In Iraq so far more reporters have died then in any other war in history and most of them died trying to get to the truth, being someplace where they were not supposed to be or doing something that was not recommended.

Now I am not trying to compare sports reporting to the truly honorable reporters who are risking their lives every day to report the events from Iraq accurately, but the idea of a reporter tying to get to the truth is still an admirable thing.


----------



## mgb (Jun 26, 2004)

You make it sound like the Blazers were trying to decieve someone and Quick got to the truth! This isn't such a case. Quick wouldn't have even been there if the Blazers didn't trust him to be a professional and abide by their rules that he fully understood when he was invited there. 
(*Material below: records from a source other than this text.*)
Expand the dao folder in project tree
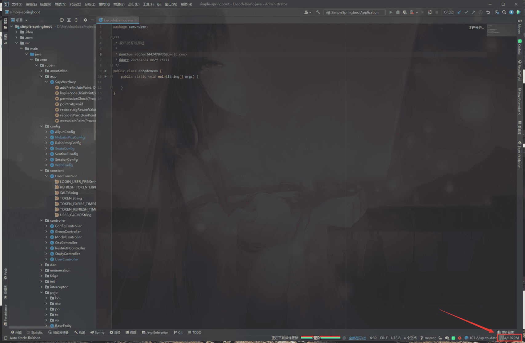The width and height of the screenshot is (525, 343). point(42,265)
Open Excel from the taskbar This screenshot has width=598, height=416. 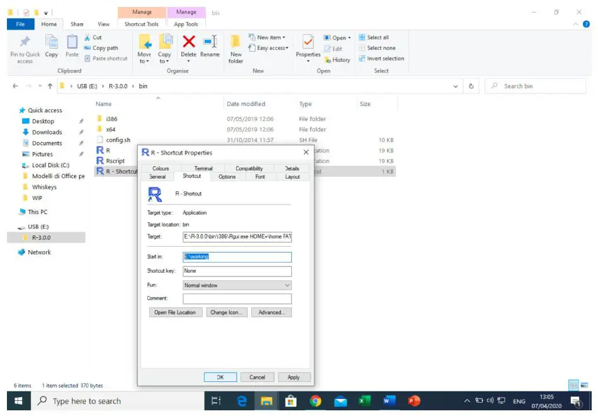[364, 400]
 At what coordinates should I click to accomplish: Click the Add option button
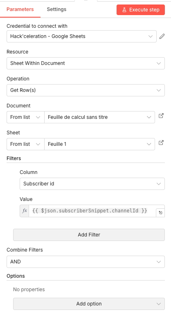pyautogui.click(x=89, y=304)
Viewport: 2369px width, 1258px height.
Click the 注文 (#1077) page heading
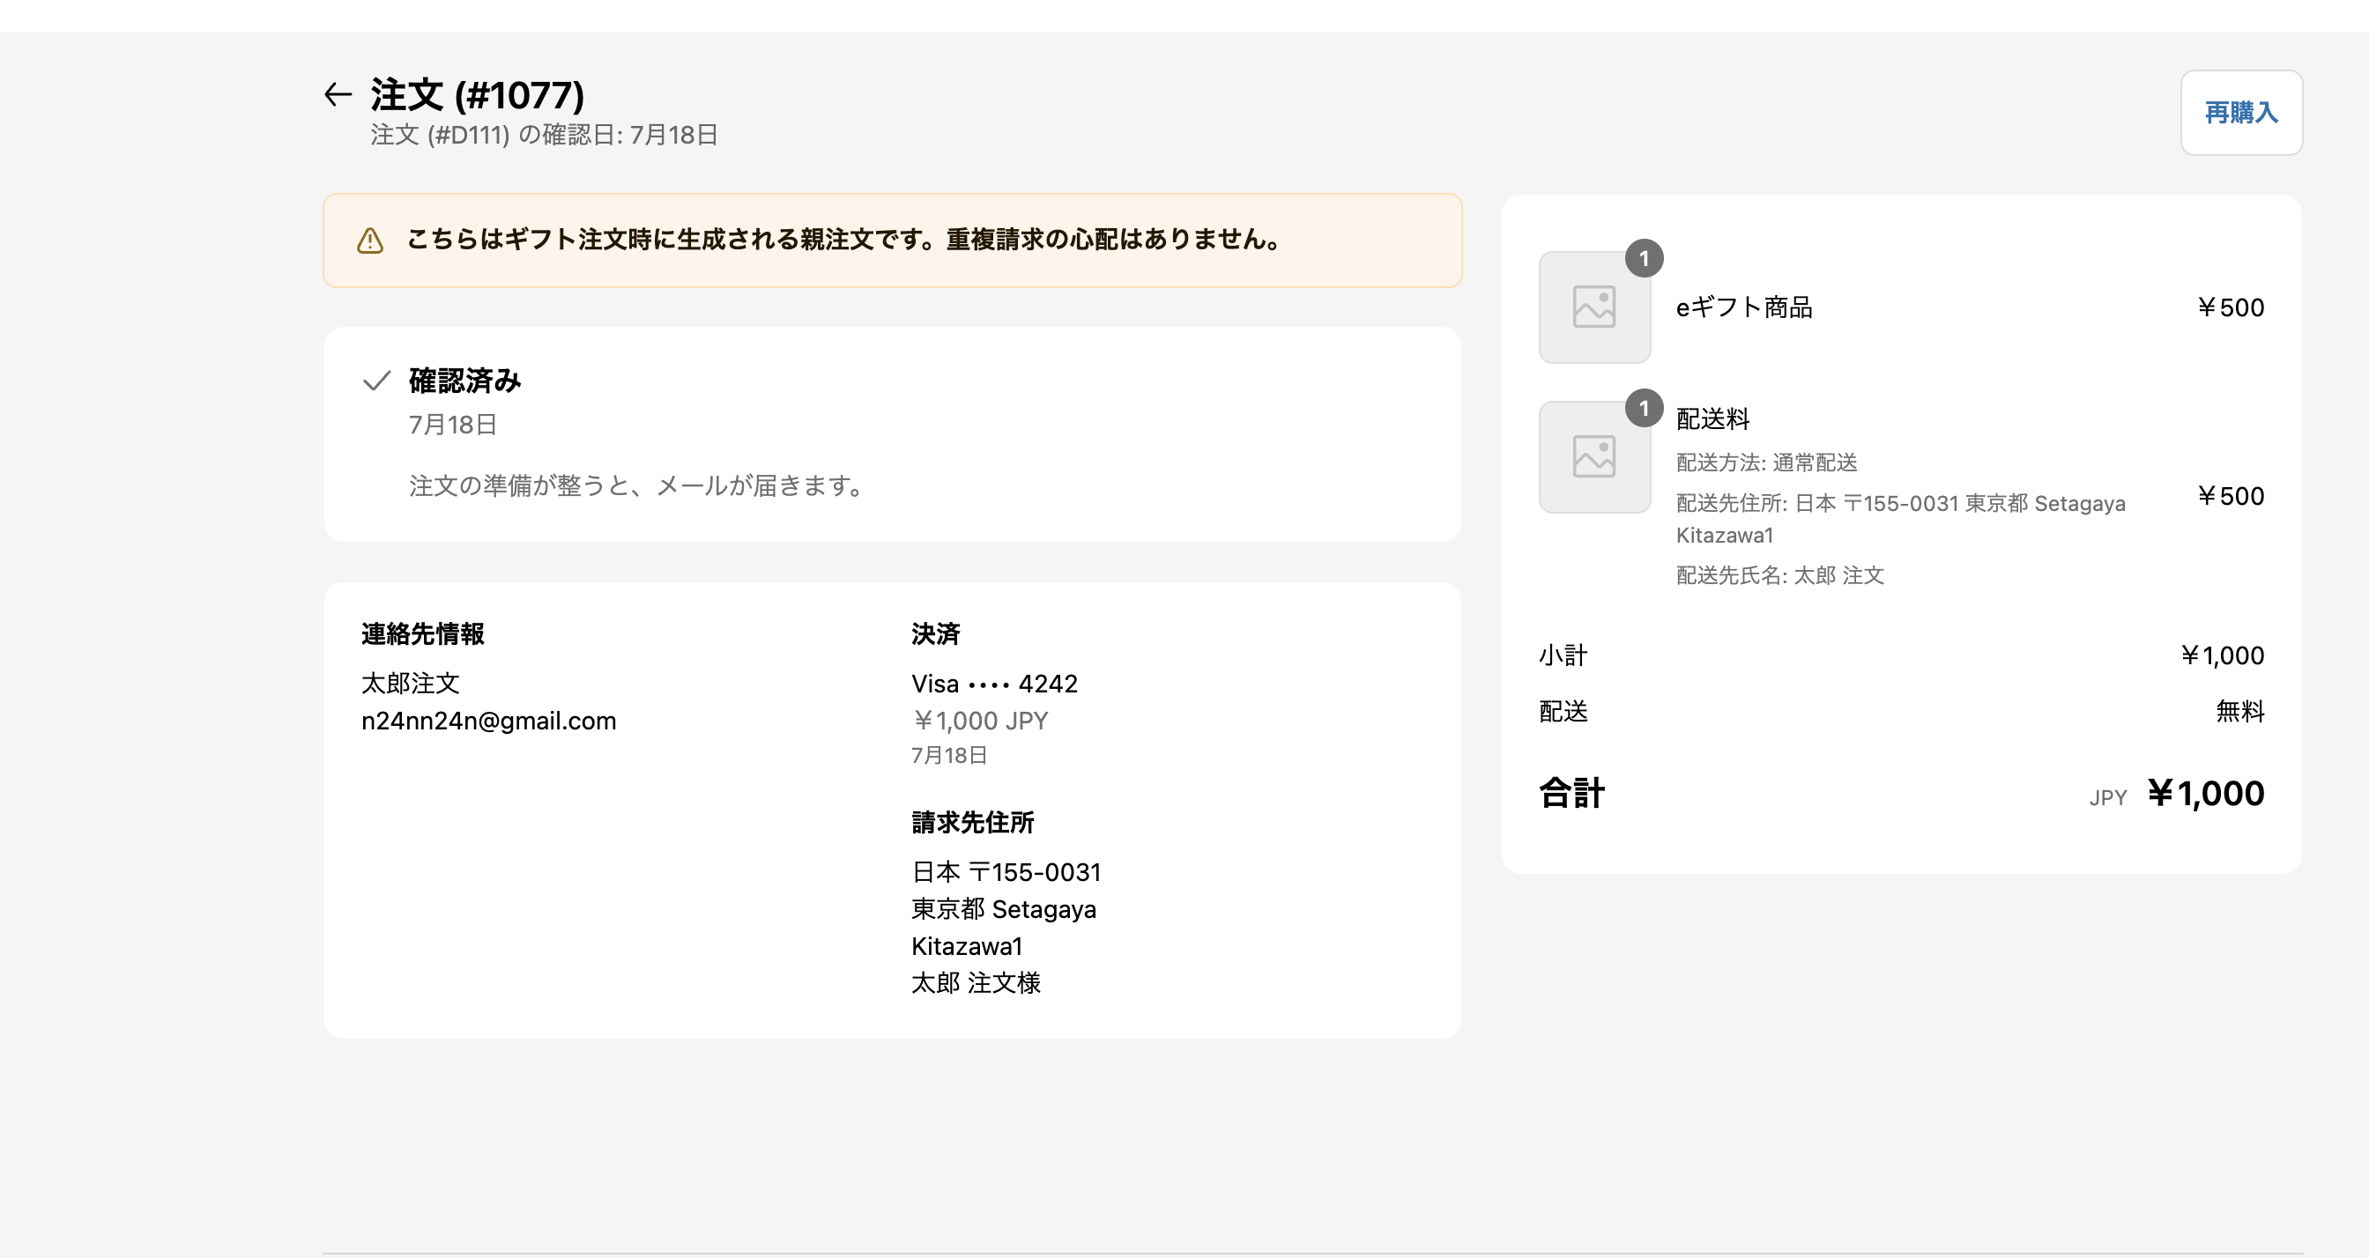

Bringing up what reporters in Iraq are going through(edit) is way off base. It simply doesn't compare.


----------



## Oldmangrouch (Feb 11, 2003)

thylo said:


> I have a very basic and strong belief (not built on sports reporting but on political and wartime reporting) that it is a journalists duty to do his/her best to get to the "truth".
> 
> *I have never had as much respect for Quick as I do right now.*
> 
> ...


To carry your analogy one step further - what if "the truth" involves troop movements or battleplans? Reporting that kind of "truth" is generally regarded as treason.

Granted, NBA workouts are not matters of national security. OTOH, the Blazers are a *private business*. They have the right to bar reporters entirely, or to place conditions on their presence on *private* property.

I would bet the rules were explained to the media. Quick made a conscious choice to break them AND shove that fact in the team's face. 

IMHO, Patterson was completely within his rights to react the way he did. Quick was unprofessional.


----------



## soonerterp (Nov 13, 2005)

SodaPopinski said:


> Ummm... again...
> 
> LINK?
> 
> ...


Statement @ Blazers.com. For reals, FWIW

Also, the Blazers blog at the Columbian mentions the blockage (second item, scroll down). Also includes some nice remarks about Morrison meeting with fans outside the facility.


----------



## maxiep (May 7, 2003)

When I read his review on the "Behind The Beat" blog today I was troubled. It doesn't really bother me he screwed the Blazers a little; it's not his job to defend them, but to be objective.

What bothered me was that in the echo chamber that is the internet, his story and viewpoint is going to get picked up and it's going to affect these kids. The grouping at the top of the draft is close, but the difference between being drafted #1 and #6 is millions of dollars. This was the only workout I know of where all these guys got together, so NBA scouts and execs will take a close look at his thoughts, take the facts and come to their own conclusion.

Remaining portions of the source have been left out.